**EXERCISE MATERIAL**
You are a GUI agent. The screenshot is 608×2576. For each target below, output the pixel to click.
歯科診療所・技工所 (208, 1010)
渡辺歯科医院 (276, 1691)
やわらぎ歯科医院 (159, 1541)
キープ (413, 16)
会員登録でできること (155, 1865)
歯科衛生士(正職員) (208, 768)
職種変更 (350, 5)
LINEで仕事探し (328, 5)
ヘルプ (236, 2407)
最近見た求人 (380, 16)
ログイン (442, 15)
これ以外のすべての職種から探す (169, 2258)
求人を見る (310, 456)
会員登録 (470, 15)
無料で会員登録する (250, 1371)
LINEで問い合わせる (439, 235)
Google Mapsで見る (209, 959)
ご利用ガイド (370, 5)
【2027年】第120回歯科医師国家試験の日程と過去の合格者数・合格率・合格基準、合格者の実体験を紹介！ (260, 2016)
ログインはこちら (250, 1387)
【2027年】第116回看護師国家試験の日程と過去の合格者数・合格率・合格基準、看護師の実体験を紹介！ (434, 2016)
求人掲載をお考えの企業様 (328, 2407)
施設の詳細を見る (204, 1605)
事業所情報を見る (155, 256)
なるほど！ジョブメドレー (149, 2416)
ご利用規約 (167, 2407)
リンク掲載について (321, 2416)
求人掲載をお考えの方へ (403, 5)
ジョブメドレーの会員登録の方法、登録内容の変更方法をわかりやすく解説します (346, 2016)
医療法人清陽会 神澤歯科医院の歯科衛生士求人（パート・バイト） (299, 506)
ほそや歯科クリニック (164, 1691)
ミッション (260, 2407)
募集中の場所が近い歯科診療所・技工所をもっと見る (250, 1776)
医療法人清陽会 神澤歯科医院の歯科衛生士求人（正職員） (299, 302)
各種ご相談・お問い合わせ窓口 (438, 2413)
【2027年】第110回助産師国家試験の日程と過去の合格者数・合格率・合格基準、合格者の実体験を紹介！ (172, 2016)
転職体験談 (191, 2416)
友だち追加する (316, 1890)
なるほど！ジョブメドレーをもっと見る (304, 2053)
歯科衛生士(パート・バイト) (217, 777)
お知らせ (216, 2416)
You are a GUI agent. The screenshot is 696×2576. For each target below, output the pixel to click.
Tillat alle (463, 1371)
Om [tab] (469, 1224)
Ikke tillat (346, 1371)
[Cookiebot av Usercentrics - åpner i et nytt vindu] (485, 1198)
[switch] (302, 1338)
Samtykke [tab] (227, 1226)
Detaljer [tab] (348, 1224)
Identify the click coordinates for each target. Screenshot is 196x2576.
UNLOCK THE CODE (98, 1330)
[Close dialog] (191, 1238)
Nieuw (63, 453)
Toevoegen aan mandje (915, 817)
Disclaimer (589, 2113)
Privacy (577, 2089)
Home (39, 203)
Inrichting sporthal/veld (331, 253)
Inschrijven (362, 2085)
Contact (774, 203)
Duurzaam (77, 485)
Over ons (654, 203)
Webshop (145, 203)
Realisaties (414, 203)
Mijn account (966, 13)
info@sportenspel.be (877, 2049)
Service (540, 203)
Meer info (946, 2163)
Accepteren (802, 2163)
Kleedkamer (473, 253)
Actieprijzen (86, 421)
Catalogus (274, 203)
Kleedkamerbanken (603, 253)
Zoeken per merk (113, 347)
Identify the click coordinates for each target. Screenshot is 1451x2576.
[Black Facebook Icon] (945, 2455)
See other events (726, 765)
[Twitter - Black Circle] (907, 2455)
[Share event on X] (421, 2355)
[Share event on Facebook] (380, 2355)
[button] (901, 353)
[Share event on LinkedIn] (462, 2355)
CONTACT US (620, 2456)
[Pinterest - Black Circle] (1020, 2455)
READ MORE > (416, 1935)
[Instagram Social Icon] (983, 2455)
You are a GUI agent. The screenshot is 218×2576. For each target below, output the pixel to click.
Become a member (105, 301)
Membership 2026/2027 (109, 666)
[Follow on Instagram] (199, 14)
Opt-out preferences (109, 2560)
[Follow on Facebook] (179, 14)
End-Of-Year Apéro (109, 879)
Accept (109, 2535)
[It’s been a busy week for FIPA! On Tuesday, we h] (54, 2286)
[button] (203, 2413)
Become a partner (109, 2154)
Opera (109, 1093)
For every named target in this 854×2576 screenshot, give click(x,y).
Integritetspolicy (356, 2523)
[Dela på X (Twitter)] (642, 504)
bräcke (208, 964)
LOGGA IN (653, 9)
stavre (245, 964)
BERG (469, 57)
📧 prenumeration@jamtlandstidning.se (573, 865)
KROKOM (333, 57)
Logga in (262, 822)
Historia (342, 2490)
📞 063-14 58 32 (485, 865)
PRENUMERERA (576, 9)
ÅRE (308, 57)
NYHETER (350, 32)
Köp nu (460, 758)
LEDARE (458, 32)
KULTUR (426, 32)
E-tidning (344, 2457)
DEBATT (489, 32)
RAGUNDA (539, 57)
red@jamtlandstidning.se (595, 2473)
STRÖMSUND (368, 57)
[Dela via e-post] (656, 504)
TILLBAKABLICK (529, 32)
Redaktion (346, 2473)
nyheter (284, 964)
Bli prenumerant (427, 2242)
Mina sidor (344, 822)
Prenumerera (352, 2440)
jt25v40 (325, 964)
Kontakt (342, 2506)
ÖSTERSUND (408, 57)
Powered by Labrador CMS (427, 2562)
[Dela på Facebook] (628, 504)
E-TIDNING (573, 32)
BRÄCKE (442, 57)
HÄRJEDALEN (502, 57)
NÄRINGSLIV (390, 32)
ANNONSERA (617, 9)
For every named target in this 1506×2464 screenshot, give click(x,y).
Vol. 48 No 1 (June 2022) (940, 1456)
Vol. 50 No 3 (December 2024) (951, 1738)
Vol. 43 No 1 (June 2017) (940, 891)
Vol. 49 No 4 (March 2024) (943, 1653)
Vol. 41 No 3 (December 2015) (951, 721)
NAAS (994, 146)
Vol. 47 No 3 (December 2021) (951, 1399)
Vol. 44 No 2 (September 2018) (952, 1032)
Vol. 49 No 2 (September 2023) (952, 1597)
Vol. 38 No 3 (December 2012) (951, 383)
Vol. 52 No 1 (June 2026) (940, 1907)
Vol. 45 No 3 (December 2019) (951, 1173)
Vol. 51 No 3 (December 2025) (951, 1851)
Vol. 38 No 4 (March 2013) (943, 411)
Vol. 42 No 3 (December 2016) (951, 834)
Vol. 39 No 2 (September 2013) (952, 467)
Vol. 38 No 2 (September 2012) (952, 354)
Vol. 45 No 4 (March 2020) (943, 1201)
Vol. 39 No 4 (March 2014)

**DESCRIPTION OF THE TASK**
Your answer must be every record above, repeated exactly.

**REPLY**
You are a GUI agent. The screenshot is 608×2576. For each target below, output the pixel to click.
歯科診療所・技工所 (208, 1010)
渡辺歯科医院 (276, 1691)
やわらぎ歯科医院 (159, 1541)
キープ (413, 16)
会員登録でできること (155, 1865)
歯科衛生士(正職員) (208, 768)
職種変更 (350, 5)
LINEで仕事探し (328, 5)
ヘルプ (236, 2407)
最近見た求人 (380, 16)
ログイン (442, 15)
これ以外のすべての職種から探す (169, 2258)
求人を見る (310, 456)
会員登録 (470, 15)
無料で会員登録する (250, 1371)
LINEで問い合わせる (439, 235)
Google Mapsで見る (209, 959)
ご利用ガイド (370, 5)
【2027年】第120回歯科医師国家試験の日程と過去の合格者数・合格率・合格基準、合格者の実体験を紹介！ (260, 2016)
ログインはこちら (250, 1387)
【2027年】第116回看護師国家試験の日程と過去の合格者数・合格率・合格基準、看護師の実体験を紹介！ (434, 2016)
求人掲載をお考えの企業様 (328, 2407)
施設の詳細を見る (204, 1605)
事業所情報を見る (155, 256)
なるほど！ジョブメドレー (149, 2416)
ご利用規約 (167, 2407)
リンク掲載について (321, 2416)
求人掲載をお考えの方へ (403, 5)
ジョブメドレーの会員登録の方法、登録内容の変更方法をわかりやすく解説します (346, 2016)
医療法人清陽会 神澤歯科医院の歯科衛生士求人（パート・バイト） (299, 506)
ほそや歯科クリニック (164, 1691)
ミッション (260, 2407)
募集中の場所が近い歯科診療所・技工所をもっと見る (250, 1776)
医療法人清陽会 神澤歯科医院の歯科衛生士求人（正職員） (299, 302)
各種ご相談・お問い合わせ窓口 (438, 2413)
【2027年】第110回助産師国家試験の日程と過去の合格者数・合格率・合格基準、合格者の実体験を紹介！ (172, 2016)
転職体験談 (191, 2416)
友だち追加する (316, 1890)
なるほど！ジョブメドレーをもっと見る (304, 2053)
歯科衛生士(パート・バイト) (217, 777)
お知らせ (216, 2416)
You are a GUI agent. The screenshot is 696×2576. For each target below, output the pixel to click.
Tillat alle (463, 1371)
Om [tab] (469, 1224)
Ikke tillat (346, 1371)
[Cookiebot av Usercentrics - åpner i et nytt vindu] (485, 1198)
[switch] (302, 1338)
Samtykke [tab] (227, 1226)
Detaljer [tab] (348, 1224)
Identify the click coordinates for each target. Screenshot is 196x2576.
UNLOCK THE CODE (98, 1330)
[Close dialog] (191, 1238)
Nieuw (63, 453)
Toevoegen aan mandje (915, 817)
Disclaimer (589, 2113)
Privacy (577, 2089)
Home (39, 203)
Inrichting sporthal/veld (331, 253)
Inschrijven (362, 2085)
Contact (774, 203)
Duurzaam (77, 485)
Over ons (654, 203)
Webshop (145, 203)
Realisaties (414, 203)
Mijn account (966, 13)
info@sportenspel.be (877, 2049)
Service (540, 203)
Meer info (946, 2163)
Accepteren (802, 2163)
Kleedkamer (473, 253)
Actieprijzen (86, 421)
Catalogus (274, 203)
Kleedkamerbanken (603, 253)
Zoeken per merk (113, 347)
Identify the click coordinates for each target. Screenshot is 1451x2576.
[Black Facebook Icon] (945, 2455)
See other events (726, 765)
[Twitter - Black Circle] (907, 2455)
[Share event on X] (421, 2355)
[Share event on Facebook] (380, 2355)
[button] (901, 353)
[Share event on LinkedIn] (462, 2355)
CONTACT US (620, 2456)
[Pinterest - Black Circle] (1020, 2455)
READ MORE > (416, 1935)
[Instagram Social Icon] (983, 2455)
You are a GUI agent. The screenshot is 218×2576. For each target below, output the pixel to click.
Become a member (105, 301)
Membership 2026/2027 (109, 666)
[Follow on Instagram] (199, 14)
Opt-out preferences (109, 2560)
[Follow on Facebook] (179, 14)
End-Of-Year Apéro (109, 879)
Accept (109, 2535)
[It’s been a busy week for FIPA! On Tuesday, we h] (54, 2286)
[button] (203, 2413)
Become a partner (109, 2154)
Opera (109, 1093)
For every named target in this 854×2576 screenshot, give click(x,y).
Integritetspolicy (356, 2523)
[Dela på X (Twitter)] (642, 504)
bräcke (208, 964)
LOGGA IN (653, 9)
stavre (245, 964)
BERG (469, 57)
📧 prenumeration@jamtlandstidning.se (573, 865)
KROKOM (333, 57)
Logga in (262, 822)
Historia (342, 2490)
📞 063-14 58 32 (485, 865)
PRENUMERERA (576, 9)
ÅRE (308, 57)
NYHETER (350, 32)
Köp nu (460, 758)
LEDARE (458, 32)
KULTUR (426, 32)
E-tidning (344, 2457)
DEBATT (489, 32)
RAGUNDA (539, 57)
red@jamtlandstidning.se (595, 2473)
STRÖMSUND (368, 57)
[Dela via e-post] (656, 504)
TILLBAKABLICK (529, 32)
Redaktion (346, 2473)
nyheter (284, 964)
Bli prenumerant (427, 2242)
Mina sidor (344, 822)
Prenumerera (352, 2440)
jt25v40 (325, 964)
Kontakt (342, 2506)
ÖSTERSUND (408, 57)
Powered by Labrador CMS (427, 2562)
[Dela på Facebook] (628, 504)
E-TIDNING (573, 32)
BRÄCKE (442, 57)
HÄRJEDALEN (502, 57)
NÄRINGSLIV (390, 32)
ANNONSERA (617, 9)
For every named target in this 1506×2464 screenshot, give click(x,y).
Vol. 48 No 1 (June 2022) (940, 1456)
Vol. 50 No 3 (December 2024) (951, 1738)
Vol. 43 No 1 (June 2017) (940, 891)
Vol. 49 No 4 (March 2024) (943, 1653)
Vol. 41 No 3 (December 2015) (951, 721)
NAAS (994, 146)
Vol. 47 No 3 (December 2021) (951, 1399)
Vol. 44 No 2 (September 2018) (952, 1032)
Vol. 49 No 2 (September 2023) (952, 1597)
Vol. 38 No 3 (December 2012) (951, 383)
Vol. 52 No 1 (June 2026) (940, 1907)
Vol. 45 No 3 (December 2019) (951, 1173)
Vol. 51 No 3 (December 2025) (951, 1851)
Vol. 38 No 4 (March 2013) (943, 411)
Vol. 42 No 3 (December 2016) (951, 834)
Vol. 39 No 2 (September 2013) (952, 467)
Vol. 38 No 2 (September 2012) (952, 354)
Vol. 45 No 4 (March 2020) (943, 1201)
Vol. 39 No 4 (March 2014)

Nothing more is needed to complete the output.